● EXERCISE
Copy the lines exactly as they appear, starting with the first line of the records and ending with the line that contains "Click the delivery truck sidebar icon".

Stored records:
==*==
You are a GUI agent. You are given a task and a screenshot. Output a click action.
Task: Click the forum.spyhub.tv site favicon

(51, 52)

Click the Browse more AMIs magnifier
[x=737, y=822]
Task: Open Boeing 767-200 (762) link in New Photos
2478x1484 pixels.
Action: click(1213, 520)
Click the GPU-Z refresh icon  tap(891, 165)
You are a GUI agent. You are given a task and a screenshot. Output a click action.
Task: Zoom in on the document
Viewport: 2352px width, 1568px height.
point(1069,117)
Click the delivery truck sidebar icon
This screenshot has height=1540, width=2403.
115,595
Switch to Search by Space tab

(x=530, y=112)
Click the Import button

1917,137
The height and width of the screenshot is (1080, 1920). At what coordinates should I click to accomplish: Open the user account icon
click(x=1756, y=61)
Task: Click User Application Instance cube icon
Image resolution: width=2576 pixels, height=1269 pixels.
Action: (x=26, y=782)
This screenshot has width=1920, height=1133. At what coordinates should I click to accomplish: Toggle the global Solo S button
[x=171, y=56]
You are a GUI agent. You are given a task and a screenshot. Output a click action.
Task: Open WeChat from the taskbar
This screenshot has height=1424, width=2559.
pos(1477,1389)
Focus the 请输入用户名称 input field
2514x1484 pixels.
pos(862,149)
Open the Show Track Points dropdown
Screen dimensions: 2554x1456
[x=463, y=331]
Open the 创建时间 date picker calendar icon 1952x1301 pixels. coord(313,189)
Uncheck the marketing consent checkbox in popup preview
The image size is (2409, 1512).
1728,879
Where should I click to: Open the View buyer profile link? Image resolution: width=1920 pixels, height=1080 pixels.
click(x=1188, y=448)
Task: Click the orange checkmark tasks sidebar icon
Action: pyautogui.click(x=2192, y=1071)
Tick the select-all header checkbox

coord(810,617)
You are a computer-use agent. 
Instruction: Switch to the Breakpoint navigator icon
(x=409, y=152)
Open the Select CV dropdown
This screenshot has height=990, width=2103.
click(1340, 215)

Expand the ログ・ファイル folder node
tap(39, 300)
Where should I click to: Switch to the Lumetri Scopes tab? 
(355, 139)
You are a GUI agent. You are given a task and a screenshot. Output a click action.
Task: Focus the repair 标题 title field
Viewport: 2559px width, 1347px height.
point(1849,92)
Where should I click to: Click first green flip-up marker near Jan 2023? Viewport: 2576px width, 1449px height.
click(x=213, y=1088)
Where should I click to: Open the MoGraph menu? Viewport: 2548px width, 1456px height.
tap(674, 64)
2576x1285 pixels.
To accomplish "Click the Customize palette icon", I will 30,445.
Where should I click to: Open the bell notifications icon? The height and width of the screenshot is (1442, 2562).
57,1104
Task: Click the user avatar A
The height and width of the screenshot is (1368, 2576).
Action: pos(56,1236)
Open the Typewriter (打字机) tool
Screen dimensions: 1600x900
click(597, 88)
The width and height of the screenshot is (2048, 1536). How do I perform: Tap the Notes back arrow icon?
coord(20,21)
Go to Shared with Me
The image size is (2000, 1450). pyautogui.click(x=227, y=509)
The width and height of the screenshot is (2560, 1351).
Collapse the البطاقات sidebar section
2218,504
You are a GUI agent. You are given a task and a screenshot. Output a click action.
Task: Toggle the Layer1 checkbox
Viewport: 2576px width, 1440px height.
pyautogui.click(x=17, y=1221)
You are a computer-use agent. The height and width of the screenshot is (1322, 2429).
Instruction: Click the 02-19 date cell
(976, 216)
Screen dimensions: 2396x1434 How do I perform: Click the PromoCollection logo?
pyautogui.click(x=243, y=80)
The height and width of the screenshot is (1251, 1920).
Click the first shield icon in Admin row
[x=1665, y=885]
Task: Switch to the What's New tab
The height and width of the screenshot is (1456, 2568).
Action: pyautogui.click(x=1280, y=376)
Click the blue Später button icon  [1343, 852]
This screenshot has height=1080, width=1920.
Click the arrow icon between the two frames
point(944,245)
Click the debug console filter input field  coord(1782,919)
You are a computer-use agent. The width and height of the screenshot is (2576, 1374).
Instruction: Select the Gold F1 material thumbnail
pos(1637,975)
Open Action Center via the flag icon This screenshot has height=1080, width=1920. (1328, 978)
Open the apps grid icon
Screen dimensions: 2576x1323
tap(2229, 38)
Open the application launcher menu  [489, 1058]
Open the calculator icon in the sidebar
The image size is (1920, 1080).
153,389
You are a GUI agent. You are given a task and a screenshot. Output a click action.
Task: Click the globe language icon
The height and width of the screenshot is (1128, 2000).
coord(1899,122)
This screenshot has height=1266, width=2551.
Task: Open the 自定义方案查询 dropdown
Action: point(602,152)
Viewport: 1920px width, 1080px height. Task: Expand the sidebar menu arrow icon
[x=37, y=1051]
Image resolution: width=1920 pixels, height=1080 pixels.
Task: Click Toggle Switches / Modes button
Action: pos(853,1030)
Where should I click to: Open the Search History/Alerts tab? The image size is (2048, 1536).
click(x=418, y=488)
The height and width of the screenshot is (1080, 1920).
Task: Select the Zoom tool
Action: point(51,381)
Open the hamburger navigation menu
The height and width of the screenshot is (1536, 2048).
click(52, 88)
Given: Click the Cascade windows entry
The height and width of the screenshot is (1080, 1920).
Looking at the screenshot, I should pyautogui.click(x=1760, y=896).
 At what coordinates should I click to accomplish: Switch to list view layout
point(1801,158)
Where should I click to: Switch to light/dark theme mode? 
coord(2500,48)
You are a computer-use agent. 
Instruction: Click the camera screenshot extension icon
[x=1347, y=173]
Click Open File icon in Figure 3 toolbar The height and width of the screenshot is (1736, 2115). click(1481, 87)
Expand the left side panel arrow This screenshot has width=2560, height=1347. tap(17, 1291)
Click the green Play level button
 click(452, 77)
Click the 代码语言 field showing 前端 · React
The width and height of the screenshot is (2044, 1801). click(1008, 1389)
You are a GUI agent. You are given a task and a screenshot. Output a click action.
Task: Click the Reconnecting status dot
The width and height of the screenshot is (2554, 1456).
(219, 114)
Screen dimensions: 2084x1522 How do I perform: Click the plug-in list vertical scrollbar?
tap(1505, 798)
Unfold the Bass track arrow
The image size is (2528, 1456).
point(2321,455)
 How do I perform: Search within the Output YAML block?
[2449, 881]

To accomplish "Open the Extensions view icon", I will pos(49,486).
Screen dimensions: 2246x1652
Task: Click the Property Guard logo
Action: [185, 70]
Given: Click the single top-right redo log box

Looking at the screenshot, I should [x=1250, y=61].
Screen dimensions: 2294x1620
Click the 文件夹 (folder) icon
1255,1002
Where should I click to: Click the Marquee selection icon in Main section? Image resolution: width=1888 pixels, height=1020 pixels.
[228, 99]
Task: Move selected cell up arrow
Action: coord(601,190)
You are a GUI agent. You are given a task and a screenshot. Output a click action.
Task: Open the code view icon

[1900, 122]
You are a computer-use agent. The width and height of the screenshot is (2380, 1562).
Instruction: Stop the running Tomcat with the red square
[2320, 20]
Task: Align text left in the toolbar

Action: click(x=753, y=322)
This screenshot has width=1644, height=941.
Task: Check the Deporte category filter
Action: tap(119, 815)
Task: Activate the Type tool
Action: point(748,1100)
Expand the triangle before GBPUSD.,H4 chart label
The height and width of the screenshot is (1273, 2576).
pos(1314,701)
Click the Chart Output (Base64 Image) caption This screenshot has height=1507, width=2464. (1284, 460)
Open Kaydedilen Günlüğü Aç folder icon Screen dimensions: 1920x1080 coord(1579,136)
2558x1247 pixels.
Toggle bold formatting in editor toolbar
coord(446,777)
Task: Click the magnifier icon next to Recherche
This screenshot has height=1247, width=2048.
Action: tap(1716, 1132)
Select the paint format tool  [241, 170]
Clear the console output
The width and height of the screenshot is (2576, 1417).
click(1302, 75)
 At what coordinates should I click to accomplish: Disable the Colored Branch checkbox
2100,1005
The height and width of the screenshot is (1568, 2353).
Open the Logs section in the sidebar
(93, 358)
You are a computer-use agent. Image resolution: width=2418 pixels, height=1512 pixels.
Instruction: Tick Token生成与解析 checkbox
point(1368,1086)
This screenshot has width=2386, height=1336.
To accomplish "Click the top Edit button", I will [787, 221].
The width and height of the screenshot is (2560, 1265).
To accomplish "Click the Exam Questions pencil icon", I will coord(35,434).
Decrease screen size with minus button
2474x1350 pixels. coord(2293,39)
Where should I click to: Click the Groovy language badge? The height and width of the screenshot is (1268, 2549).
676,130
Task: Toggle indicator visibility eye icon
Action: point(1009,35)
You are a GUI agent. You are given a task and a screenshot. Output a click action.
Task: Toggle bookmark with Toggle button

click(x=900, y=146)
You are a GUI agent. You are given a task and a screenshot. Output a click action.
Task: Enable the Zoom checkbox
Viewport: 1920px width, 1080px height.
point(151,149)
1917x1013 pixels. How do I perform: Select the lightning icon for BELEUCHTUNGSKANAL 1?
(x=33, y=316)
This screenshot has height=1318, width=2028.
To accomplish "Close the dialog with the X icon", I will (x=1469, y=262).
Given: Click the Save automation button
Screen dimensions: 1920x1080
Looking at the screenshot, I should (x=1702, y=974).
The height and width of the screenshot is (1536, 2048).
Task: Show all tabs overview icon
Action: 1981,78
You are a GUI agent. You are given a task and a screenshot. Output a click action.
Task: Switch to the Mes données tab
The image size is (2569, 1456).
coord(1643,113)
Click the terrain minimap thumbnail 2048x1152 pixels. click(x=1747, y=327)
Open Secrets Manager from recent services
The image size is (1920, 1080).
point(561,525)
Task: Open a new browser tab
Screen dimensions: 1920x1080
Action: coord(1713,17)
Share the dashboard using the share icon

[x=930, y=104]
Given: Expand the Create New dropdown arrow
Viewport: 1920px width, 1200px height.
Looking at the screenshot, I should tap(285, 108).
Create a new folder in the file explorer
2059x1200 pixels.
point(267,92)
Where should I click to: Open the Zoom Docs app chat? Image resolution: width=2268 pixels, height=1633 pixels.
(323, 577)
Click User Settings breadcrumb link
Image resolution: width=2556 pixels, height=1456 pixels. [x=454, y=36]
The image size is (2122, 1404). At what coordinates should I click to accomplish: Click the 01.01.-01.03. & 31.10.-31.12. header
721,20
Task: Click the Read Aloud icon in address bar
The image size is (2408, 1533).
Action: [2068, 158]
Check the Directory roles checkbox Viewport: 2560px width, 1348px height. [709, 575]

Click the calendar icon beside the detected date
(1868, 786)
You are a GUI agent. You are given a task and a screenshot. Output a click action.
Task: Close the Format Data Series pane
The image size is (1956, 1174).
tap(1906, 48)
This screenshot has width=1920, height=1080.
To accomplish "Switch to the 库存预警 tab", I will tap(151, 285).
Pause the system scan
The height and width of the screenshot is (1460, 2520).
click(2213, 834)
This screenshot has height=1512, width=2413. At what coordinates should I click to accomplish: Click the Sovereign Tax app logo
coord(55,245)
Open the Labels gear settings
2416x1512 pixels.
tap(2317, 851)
==*==
● EXERCISE SOLUTION
You are a GUI agent. You are given a task and a screenshot. Output a click action.
Task: Click the forum.spyhub.tv site favicon

(51, 52)

Click the Browse more AMIs magnifier
[x=737, y=822]
Task: Open Boeing 767-200 (762) link in New Photos
2478x1484 pixels.
Action: click(1213, 520)
Click the GPU-Z refresh icon  tap(891, 165)
You are a GUI agent. You are given a task and a screenshot. Output a click action.
Task: Zoom in on the document
Viewport: 2352px width, 1568px height.
point(1069,117)
Click the delivery truck sidebar icon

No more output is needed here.